Dataset rows:
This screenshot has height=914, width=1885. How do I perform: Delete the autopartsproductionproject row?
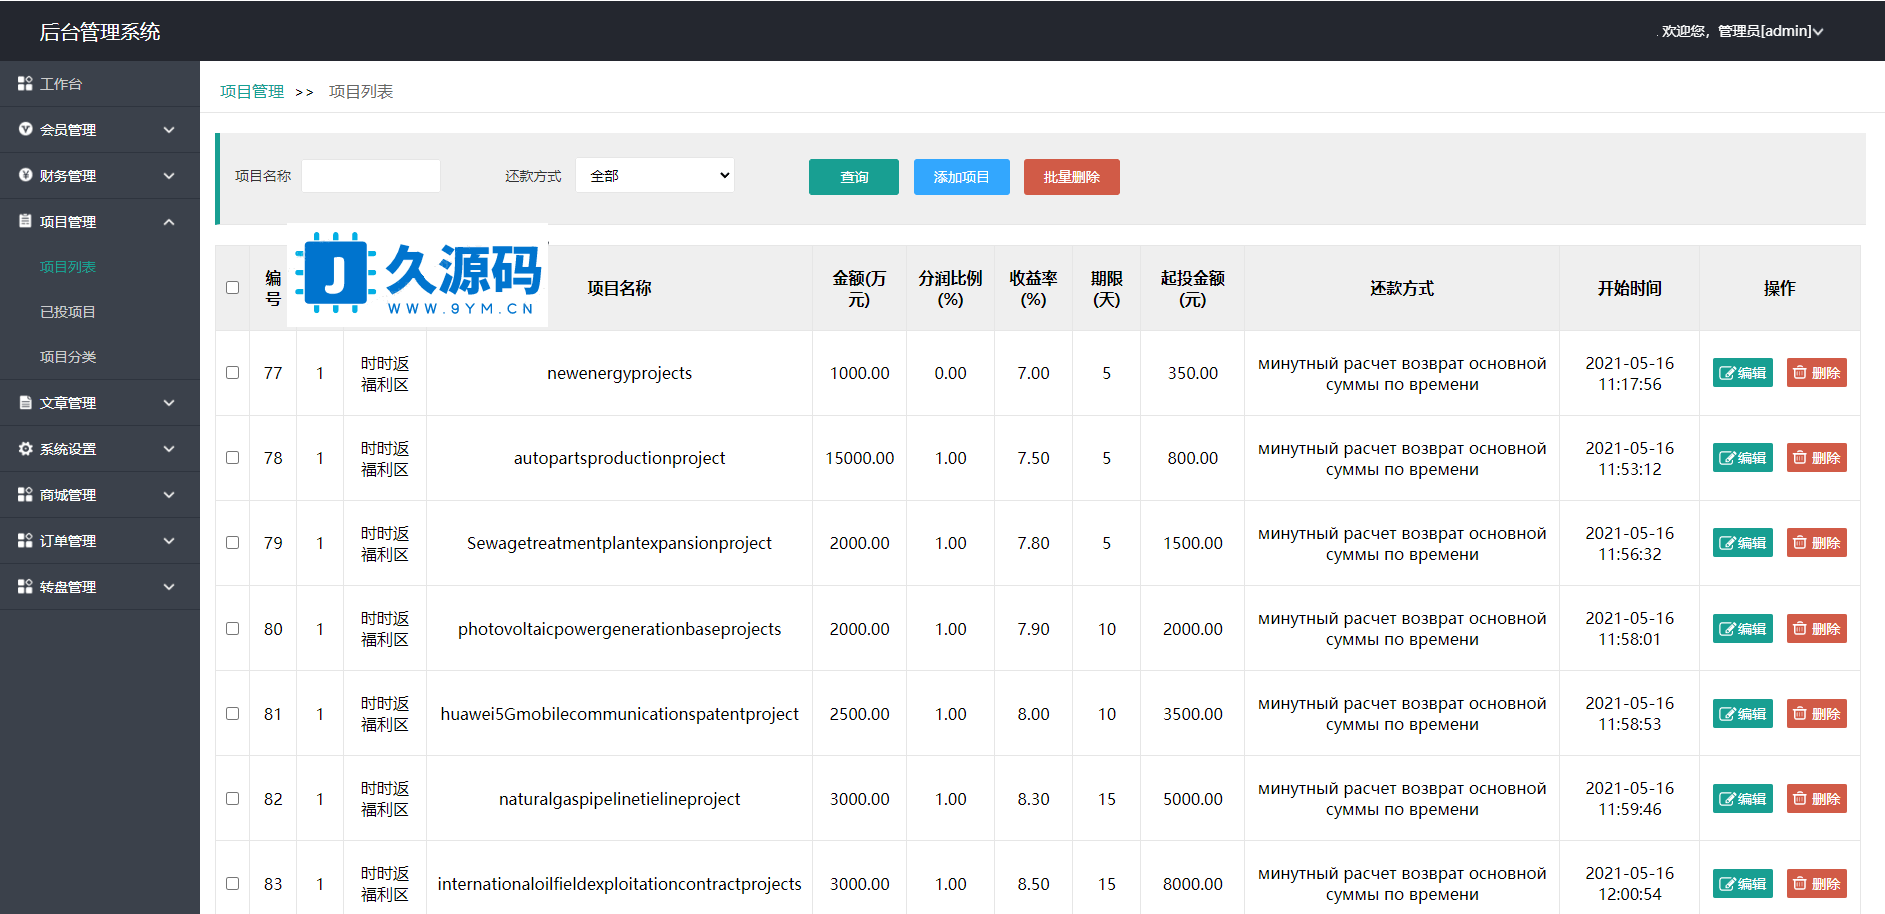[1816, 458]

--

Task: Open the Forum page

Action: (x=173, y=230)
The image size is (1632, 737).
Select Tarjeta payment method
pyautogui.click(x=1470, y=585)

* * *

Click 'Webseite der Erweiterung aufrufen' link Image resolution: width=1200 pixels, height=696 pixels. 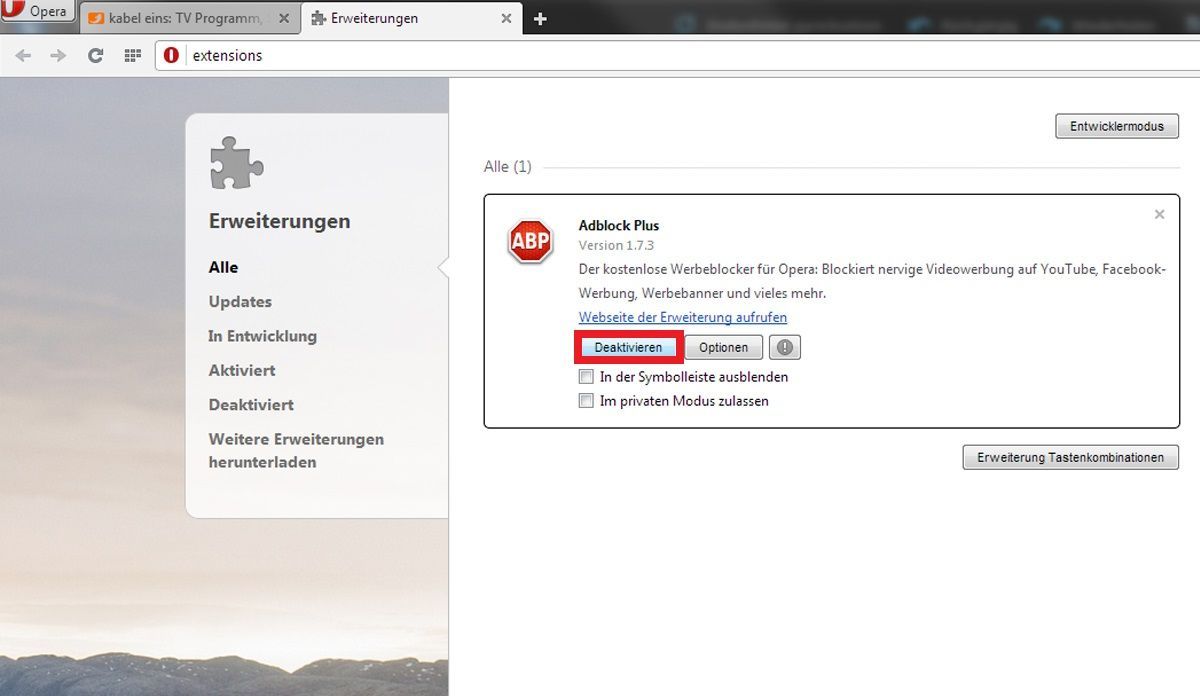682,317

Your objective:
Convert the listing lines into a Markdown table with the columns Row and Line, leaving out blank lines: begin at the line that has "Task: Open the Forum page" and stop after the line that has "pyautogui.click(x=1470, y=585)".

Solution for this task:
| Row | Line |
|---|---|
| 1 | Task: Open the Forum page |
| 2 | Action: (x=173, y=230) |
| 3 | The image size is (1632, 737). |
| 4 | Select Tarjeta payment method |
| 5 | pyautogui.click(x=1470, y=585) |